The expected response is the entire set of entries, copied exactly.

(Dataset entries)

'''

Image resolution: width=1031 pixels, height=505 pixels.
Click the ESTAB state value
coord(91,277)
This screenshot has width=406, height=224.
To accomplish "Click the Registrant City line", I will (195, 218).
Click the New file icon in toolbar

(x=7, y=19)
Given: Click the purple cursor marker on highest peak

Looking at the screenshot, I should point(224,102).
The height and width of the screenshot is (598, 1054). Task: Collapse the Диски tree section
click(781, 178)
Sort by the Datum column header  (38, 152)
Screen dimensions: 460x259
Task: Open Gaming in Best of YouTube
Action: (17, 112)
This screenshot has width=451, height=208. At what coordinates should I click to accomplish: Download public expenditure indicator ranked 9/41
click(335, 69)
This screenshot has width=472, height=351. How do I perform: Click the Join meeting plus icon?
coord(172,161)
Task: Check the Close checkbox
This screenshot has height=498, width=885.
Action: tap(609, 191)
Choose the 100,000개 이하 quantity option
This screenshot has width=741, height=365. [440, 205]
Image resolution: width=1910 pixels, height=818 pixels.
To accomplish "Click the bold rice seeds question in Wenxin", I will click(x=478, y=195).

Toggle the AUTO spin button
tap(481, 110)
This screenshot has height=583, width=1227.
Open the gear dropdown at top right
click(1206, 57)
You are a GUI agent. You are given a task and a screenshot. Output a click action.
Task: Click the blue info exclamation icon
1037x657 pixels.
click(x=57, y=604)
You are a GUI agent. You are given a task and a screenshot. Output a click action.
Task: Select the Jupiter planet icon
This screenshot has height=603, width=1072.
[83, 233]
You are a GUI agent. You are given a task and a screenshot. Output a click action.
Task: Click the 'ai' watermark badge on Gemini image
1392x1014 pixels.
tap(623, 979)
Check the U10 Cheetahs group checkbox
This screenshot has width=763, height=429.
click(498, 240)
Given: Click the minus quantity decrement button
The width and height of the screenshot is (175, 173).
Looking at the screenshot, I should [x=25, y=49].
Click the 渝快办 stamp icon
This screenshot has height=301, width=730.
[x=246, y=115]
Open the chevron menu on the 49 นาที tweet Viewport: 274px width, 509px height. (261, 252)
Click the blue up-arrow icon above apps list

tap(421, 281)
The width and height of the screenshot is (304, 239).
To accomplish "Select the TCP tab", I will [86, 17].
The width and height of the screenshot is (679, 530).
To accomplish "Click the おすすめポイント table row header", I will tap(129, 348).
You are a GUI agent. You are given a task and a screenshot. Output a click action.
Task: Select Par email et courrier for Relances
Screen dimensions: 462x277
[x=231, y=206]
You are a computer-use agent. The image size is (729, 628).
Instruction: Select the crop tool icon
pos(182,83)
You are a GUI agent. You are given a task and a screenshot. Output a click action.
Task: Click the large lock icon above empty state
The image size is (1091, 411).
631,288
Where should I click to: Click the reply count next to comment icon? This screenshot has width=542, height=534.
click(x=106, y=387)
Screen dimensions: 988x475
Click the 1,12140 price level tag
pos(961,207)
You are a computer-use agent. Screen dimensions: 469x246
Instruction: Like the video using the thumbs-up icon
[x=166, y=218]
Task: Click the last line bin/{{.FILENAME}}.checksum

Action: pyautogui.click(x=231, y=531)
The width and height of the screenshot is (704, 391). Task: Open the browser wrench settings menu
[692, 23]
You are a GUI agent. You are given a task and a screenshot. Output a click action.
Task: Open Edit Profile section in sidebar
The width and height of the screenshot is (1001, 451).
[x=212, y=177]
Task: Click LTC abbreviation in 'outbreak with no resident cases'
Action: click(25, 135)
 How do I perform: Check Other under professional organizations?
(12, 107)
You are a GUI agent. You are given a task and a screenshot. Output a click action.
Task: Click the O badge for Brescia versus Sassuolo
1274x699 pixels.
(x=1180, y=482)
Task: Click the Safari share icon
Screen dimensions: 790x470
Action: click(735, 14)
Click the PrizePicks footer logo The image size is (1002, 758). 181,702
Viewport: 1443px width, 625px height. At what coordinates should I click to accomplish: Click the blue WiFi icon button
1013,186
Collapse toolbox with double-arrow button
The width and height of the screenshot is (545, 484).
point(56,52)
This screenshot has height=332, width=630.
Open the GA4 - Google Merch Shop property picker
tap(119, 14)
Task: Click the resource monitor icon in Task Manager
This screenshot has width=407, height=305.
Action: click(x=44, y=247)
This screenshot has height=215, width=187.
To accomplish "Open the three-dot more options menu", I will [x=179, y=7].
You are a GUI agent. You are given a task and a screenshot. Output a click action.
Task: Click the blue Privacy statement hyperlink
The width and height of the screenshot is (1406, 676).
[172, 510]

'''

__TASK RESPONSE__:
Image resolution: width=1031 pixels, height=505 pixels.
Click the ESTAB state value
coord(91,277)
This screenshot has width=406, height=224.
To accomplish "Click the Registrant City line", I will (195, 218).
Click the New file icon in toolbar

(x=7, y=19)
Given: Click the purple cursor marker on highest peak

Looking at the screenshot, I should point(224,102).
The height and width of the screenshot is (598, 1054). Task: Collapse the Диски tree section
click(781, 178)
Sort by the Datum column header  (38, 152)
Screen dimensions: 460x259
Task: Open Gaming in Best of YouTube
Action: (17, 112)
This screenshot has width=451, height=208. At what coordinates should I click to accomplish: Download public expenditure indicator ranked 9/41
click(335, 69)
This screenshot has width=472, height=351. How do I perform: Click the Join meeting plus icon?
coord(172,161)
Task: Check the Close checkbox
This screenshot has height=498, width=885.
Action: tap(609, 191)
Choose the 100,000개 이하 quantity option
This screenshot has width=741, height=365. [440, 205]
Image resolution: width=1910 pixels, height=818 pixels.
To accomplish "Click the bold rice seeds question in Wenxin", I will click(x=478, y=195).

Toggle the AUTO spin button
tap(481, 110)
This screenshot has height=583, width=1227.
Open the gear dropdown at top right
click(1206, 57)
You are a GUI agent. You are given a task and a screenshot. Output a click action.
Task: Click the blue info exclamation icon
1037x657 pixels.
click(x=57, y=604)
You are a GUI agent. You are given a task and a screenshot. Output a click action.
Task: Select the Jupiter planet icon
This screenshot has height=603, width=1072.
[83, 233]
You are a GUI agent. You are given a task and a screenshot. Output a click action.
Task: Click the 'ai' watermark badge on Gemini image
1392x1014 pixels.
tap(623, 979)
Check the U10 Cheetahs group checkbox
This screenshot has width=763, height=429.
click(498, 240)
Given: Click the minus quantity decrement button
The width and height of the screenshot is (175, 173).
Looking at the screenshot, I should [x=25, y=49].
Click the 渝快办 stamp icon
This screenshot has height=301, width=730.
[x=246, y=115]
Open the chevron menu on the 49 นาที tweet Viewport: 274px width, 509px height. (261, 252)
Click the blue up-arrow icon above apps list

tap(421, 281)
The width and height of the screenshot is (304, 239).
To accomplish "Select the TCP tab", I will [86, 17].
The width and height of the screenshot is (679, 530).
To accomplish "Click the おすすめポイント table row header", I will tap(129, 348).
You are a GUI agent. You are given a task and a screenshot. Output a click action.
Task: Select Par email et courrier for Relances
Screen dimensions: 462x277
[x=231, y=206]
You are a computer-use agent. The image size is (729, 628).
Instruction: Select the crop tool icon
pos(182,83)
You are a GUI agent. You are given a task and a screenshot. Output a click action.
Task: Click the large lock icon above empty state
The image size is (1091, 411).
631,288
Where should I click to: Click the reply count next to comment icon? This screenshot has width=542, height=534.
click(x=106, y=387)
Screen dimensions: 988x475
Click the 1,12140 price level tag
pos(961,207)
You are a computer-use agent. Screen dimensions: 469x246
Instruction: Like the video using the thumbs-up icon
[x=166, y=218]
Task: Click the last line bin/{{.FILENAME}}.checksum

Action: pyautogui.click(x=231, y=531)
The width and height of the screenshot is (704, 391). Task: Open the browser wrench settings menu
[692, 23]
You are a GUI agent. You are given a task and a screenshot. Output a click action.
Task: Open Edit Profile section in sidebar
The width and height of the screenshot is (1001, 451).
[x=212, y=177]
Task: Click LTC abbreviation in 'outbreak with no resident cases'
Action: click(25, 135)
 How do I perform: Check Other under professional organizations?
(12, 107)
You are a GUI agent. You are given a task and a screenshot. Output a click action.
Task: Click the O badge for Brescia versus Sassuolo
1274x699 pixels.
(x=1180, y=482)
Task: Click the Safari share icon
Screen dimensions: 790x470
Action: click(735, 14)
Click the PrizePicks footer logo The image size is (1002, 758). 181,702
Viewport: 1443px width, 625px height. At what coordinates should I click to accomplish: Click the blue WiFi icon button
1013,186
Collapse toolbox with double-arrow button
The width and height of the screenshot is (545, 484).
point(56,52)
This screenshot has height=332, width=630.
Open the GA4 - Google Merch Shop property picker
tap(119, 14)
Task: Click the resource monitor icon in Task Manager
This screenshot has width=407, height=305.
Action: click(x=44, y=247)
This screenshot has height=215, width=187.
To accomplish "Open the three-dot more options menu", I will [x=179, y=7].
You are a GUI agent. You are given a task and a screenshot. Output a click action.
Task: Click the blue Privacy statement hyperlink
The width and height of the screenshot is (1406, 676).
[172, 510]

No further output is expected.